DOCUMENT EXTRACT:

---

As a workaround to fix such images, migrating to another storage domain is seems like the best way to fix.

Thing is, the image was migrated to another storage domain, everything went fine for 2 months, and then it occured again.
Which makes me think its not a corruption but something else.

from vdsm.

nirs commented on July 17, 2024

You mentioned 70g disk, but this disk is only 15?

Correct, had it on a 70GB disk also. But I only copied it once I had on a 15GB disk. Same issue. Just another disk (size).

So it happened on at least 2 disks multiple VMs based on next comment.
This may be good since your system is more likely to reproduce the issue.

But - the image end offset does not make sense:
>>> 17716150272/1024**3
16.49945068359375
This should not be possible for 16g image.
I think qemu-img info just reports the filesize as image end offset?

"image end offset" is reported by qemu-img check. This is the highest
offset used by the image. If you truncate the file to this size, or
reduce a logical volume to this size, you will not corrupt the image.

And as this is a dd copy of the LV, it has the size of the LV (aka 15GB*1.1).

Right, your image may have some unused space at the end of the LV. But image end
offset is computed based on qcow2 metadata.

It sounds like the qcow2 image is corrupted in some way, and copying the data to another storage domain fixed this issue by coping the data into a new fresh qcow2 image.

---

PROVIDED DATA:
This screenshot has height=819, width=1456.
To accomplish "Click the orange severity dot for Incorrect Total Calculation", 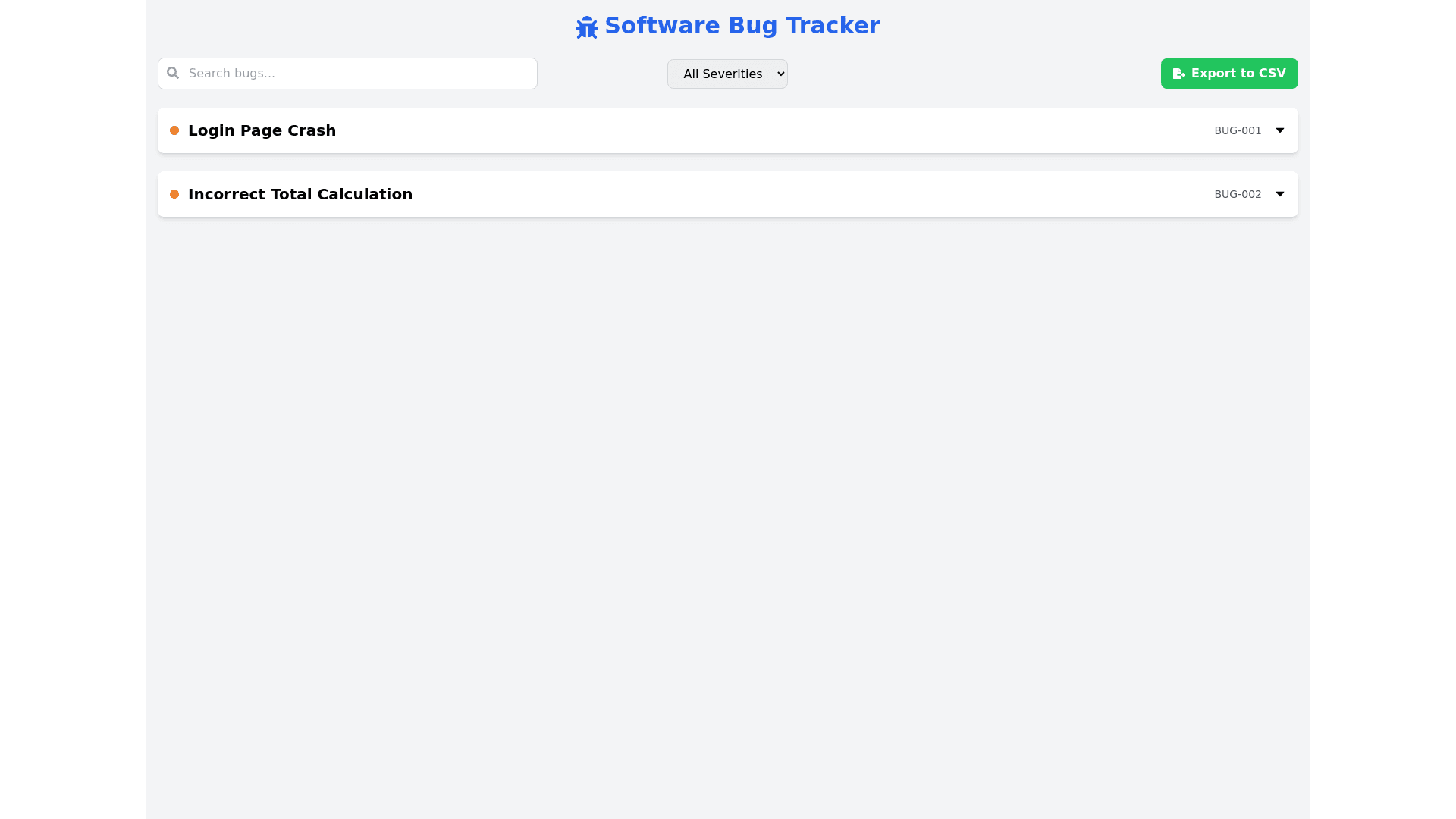I will point(174,194).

---

WRITTEN PROBLEM 1:
Transcribe the passage of the qcow2 image thread from "I think qemu-img" up to and including "LV (aka 15GB*1.1).".
WRITTEN PROBLEM 2:
In the qcow2 image thread, which command reports the "image end offset"?
WRITTEN PROBLEM 3:
Resume the qcow2 image thread from its final sentence onward.

EXERCISE OUTPUT 1:
I think qemu-img info just reports the filesize as image end offset?

"image end offset" is reported by qemu-img check. This is the highest
offset used by the image. If you truncate the file to this size, or
reduce a logical volume to this size, you will not corrupt the image.

And as this is a dd copy of the LV, it has the size of the LV (aka 15GB*1.1).

EXERCISE OUTPUT 2:
The "image end offset" is reported by qemu-img check.

EXERCISE OUTPUT 3:
Happend on multiple VM's already, which is quite strange then.

To complete the picture, please share the volume metadata. The easier way is to dump the storage domain and paste here the json for the relevant volume.
The command is something like (I don't work on oVirt for while):
vdsm-client StorageDomain dump sd_id=storge-domain-id
And grep the relevant volume id in the output.
You still know the commands by hart :) The volume was resized to 20GB after the issue, so I doubt its still relavant.

You edited the disk size on engine, adding 5g?

        "91a454a2-6139-4794-8d70-b18403323ebf": {
            "apparentsize": 14629732352,
            "capacity": 21474836480,
            ...

Is this the same 15g that was copied to another storage?

Regardless of the volume metadata, I think we have a corrupted qcow2 image, that qemu developer would like to inspect. Please make the image available if possible somewhere, and file a qemu bug about this.

It might contain sensitive data, so its hard to share it somewhere online :)

Maybe qemu folks have a tool for anonymizing the data in the image?

It is possible to do this using ovirt-imageio nbd client:

open the image using ovirt_imageio._internal.qemu_nbd.open()
iterate over image extents
write some pattern into all data extents

This will destroy the image, but it will keep the qcow2 metadata as is.
The image will compress very well since it is full of the same pattern.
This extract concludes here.